Your healthcare provider may prescribe:

  • Cholesterol-lowering drugs: Statins help lower triglyceride levels.
  • Antihypertensives: Prescription medications to lower elevated blood pressure include angiotensin-converting enzyme (ACE) inhibitors, beta-blockers, or diuretics.
  • Diabetes medications: Oral diabetes medications, such as Glucophage (metformin), GLP-1, or DPP-4, can lower blood sugar if dietary management doesn’t work.
  • Fiber supplements: The use of fiber may have an effect on metabolic syndrome, but it is unclear whether this approach is as effective as consuming fiber in the diet. Consult your healthcare provider before you take dietary fiber supplements.

Do all fiber supplements lower cholesterol levels?


It’s important to know that children may have features of metabolic syndrome and may develop health complications from the disorder.

According to the American Academy of Pediatrics (AAP), children should be screened for the various components of metabolic syndrome — obesity, high blood pressure, high blood sugar, and blood fat and cholesterol levels.

Even children who do not meet the criteria for metabolic syndrome should be treated for any of these problems.


Metabolic syndrome can have serious health consequences.
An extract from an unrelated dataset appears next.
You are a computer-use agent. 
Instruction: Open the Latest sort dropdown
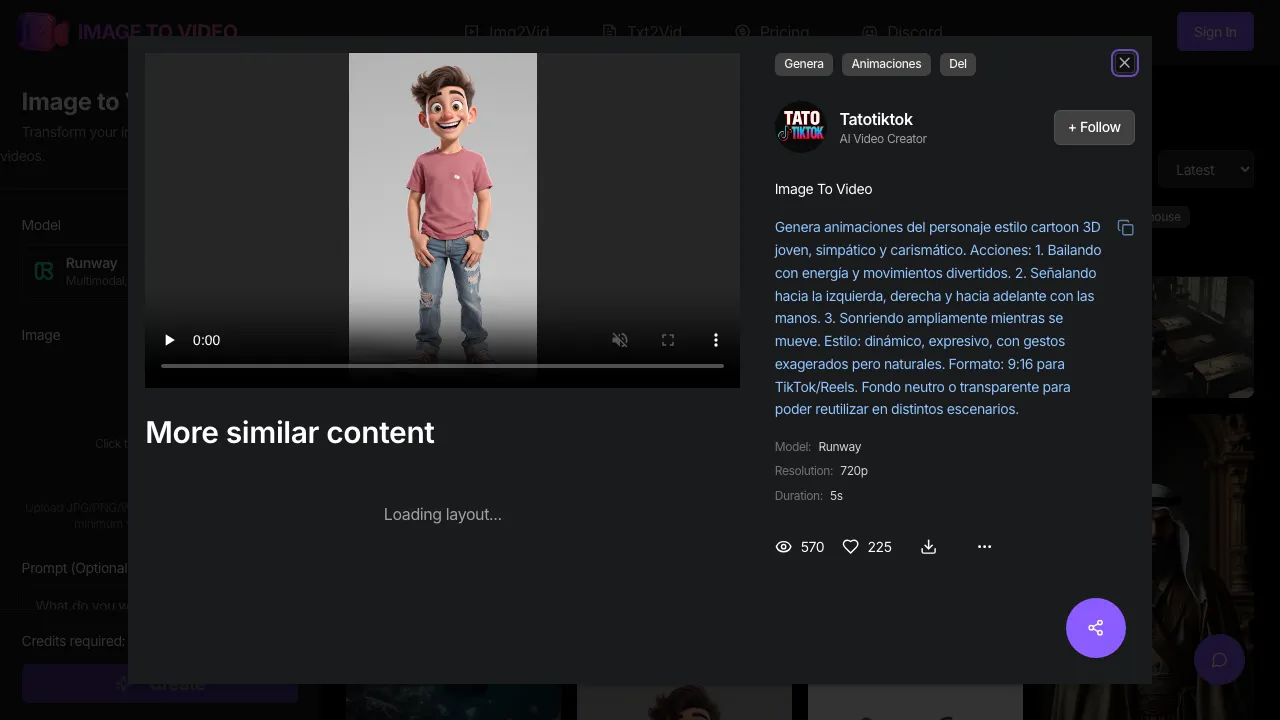pos(1206,169)
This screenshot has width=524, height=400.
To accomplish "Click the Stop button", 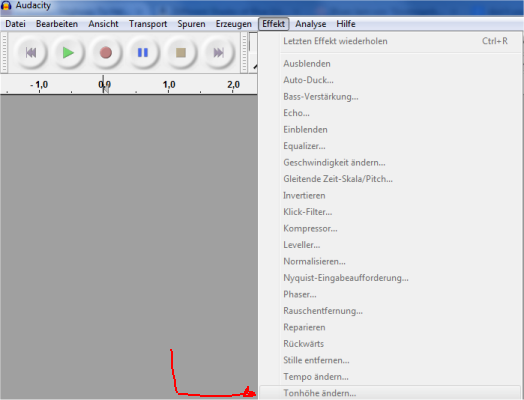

Each of these factors by itself increases the risk of life-threatening diseases, such as heart attack and stroke. Each of these factors is interrelated with other factors.

Complications of metabolic syndrome include:

  • Diabetes: A disease in which the body does not adequately metabolize blood sugar. The resulting high blood sugar can cause damage to the eyes, blood vessels, kidneys, and nerves.
  • Atherosclerosis: Stiff blood vessels and the buildup of cholesterol plaque increase the risk of blockage in the heart (heart attack) or brain (stroke).
  • Kidney disease: Chronic high blood pressure, elevated blood sugar, and vascular disease can damage the kidneys, eventually leading to kidney failure and possible need for dialysis.
  • Peripheral vascular disease: Blood flow to the legs can be impaired, causing pain, fatigue, and problems with wound healing.

Left untreated, metabolic syndrome doubles the risk of heart disease and fivefolds the risk of diabetes within 10 years of diagnosis. But because the components of metabolic syndrome can be measured, your healthcare provider can track your improvement over time and adjust your treatment as needed.

VigorTip words

Metabolic syndrome can have serious effects if left untreated, but at the same time it is very likely to be reversed without medication or other medical treatments.

Many people can effectively cope with metabolic syndrome by losing weight, exercising, improving their diet, and quitting smoking. Making such changes to your lifestyle can be challenging, but reducing your risk of serious chronic disease makes the effort worth it.